> [Task statement]: Pictures stay out of your copy, but everything else in the records below must be repeated exactly.

> [Material for the task]:
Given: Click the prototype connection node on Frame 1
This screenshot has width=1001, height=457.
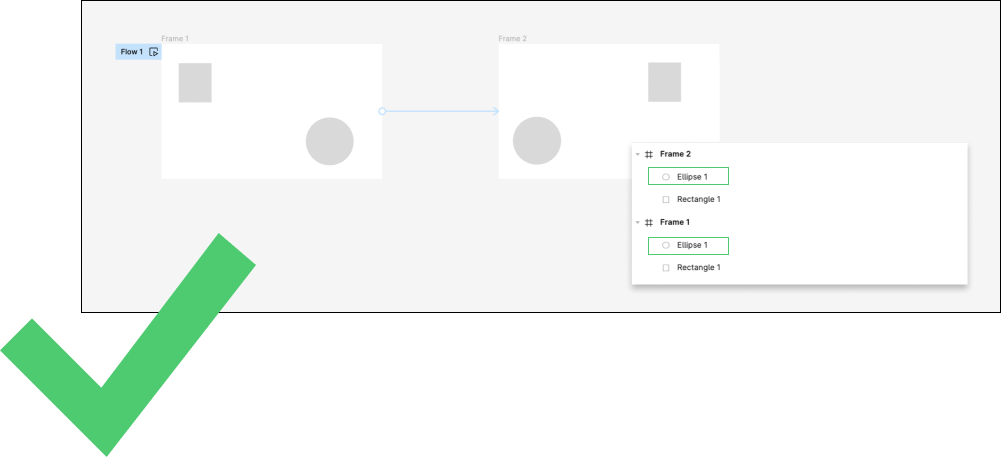Looking at the screenshot, I should [x=382, y=111].
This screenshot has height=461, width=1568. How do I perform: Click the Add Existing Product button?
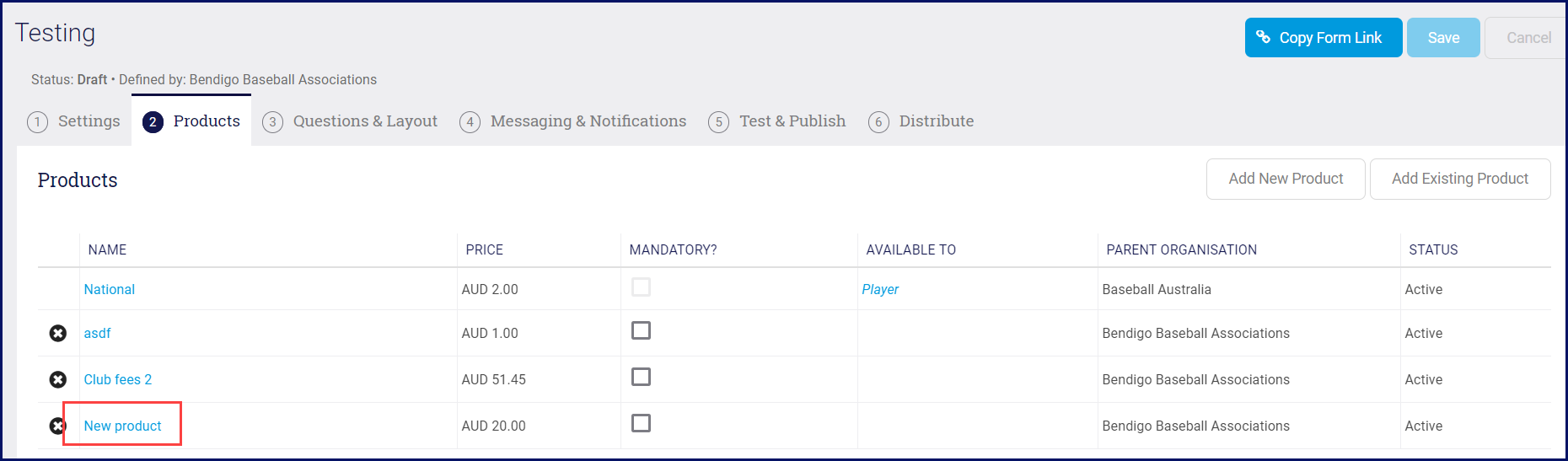point(1459,179)
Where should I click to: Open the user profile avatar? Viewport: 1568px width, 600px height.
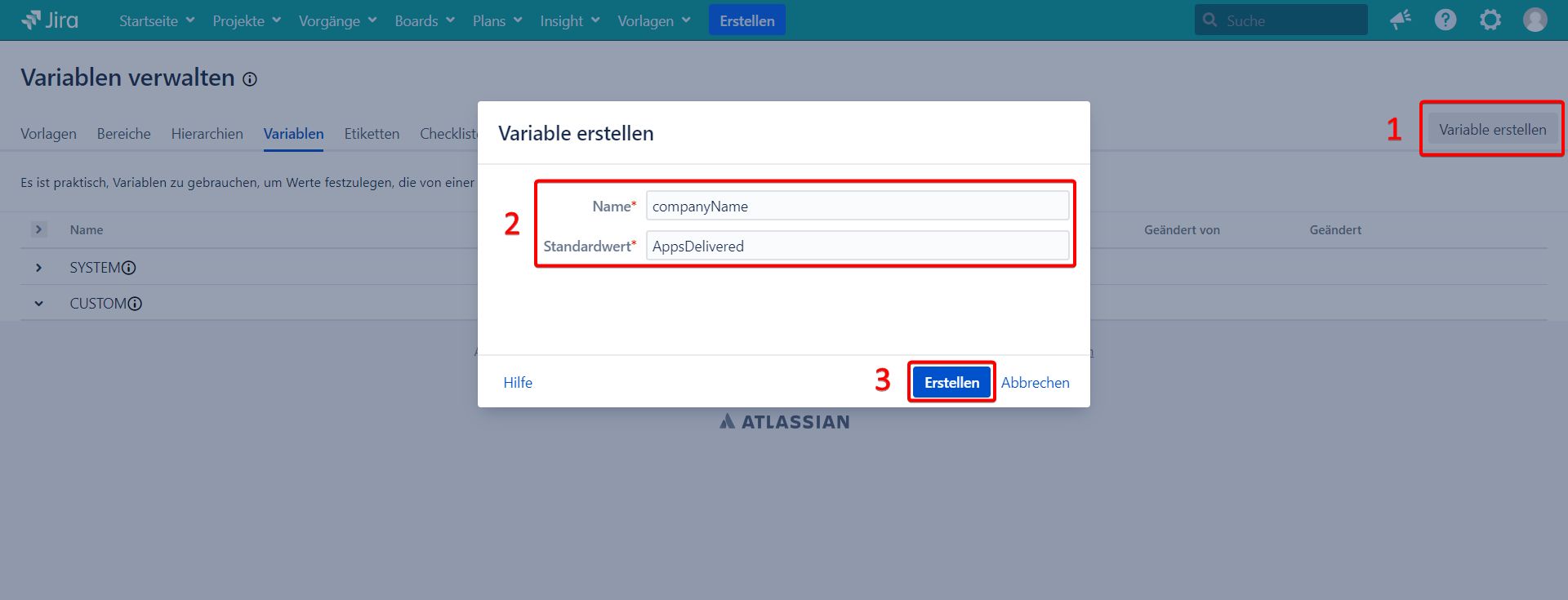pyautogui.click(x=1535, y=20)
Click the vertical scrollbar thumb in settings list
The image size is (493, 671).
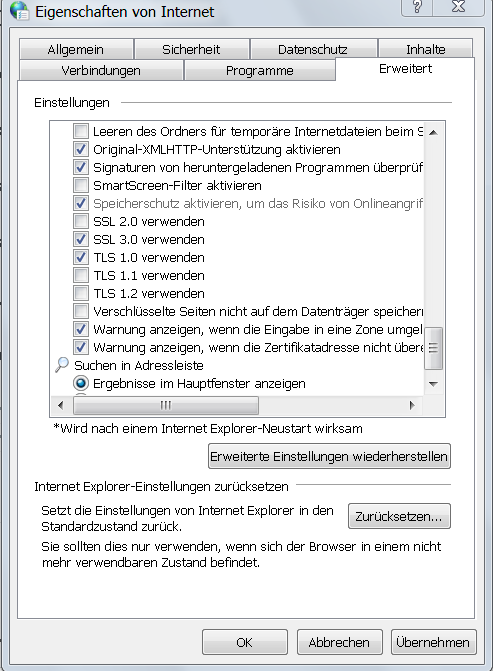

> [Task answer]:
Given: Click the prototype connection node on Frame 1
This screenshot has width=1001, height=457.
Looking at the screenshot, I should [x=382, y=111].
This screenshot has height=461, width=1568. How do I perform: Click the Add Existing Product button?
point(1459,179)
Where should I click to: Open the user profile avatar? Viewport: 1568px width, 600px height.
pyautogui.click(x=1535, y=20)
Click the vertical scrollbar thumb in settings list
The image size is (493, 671).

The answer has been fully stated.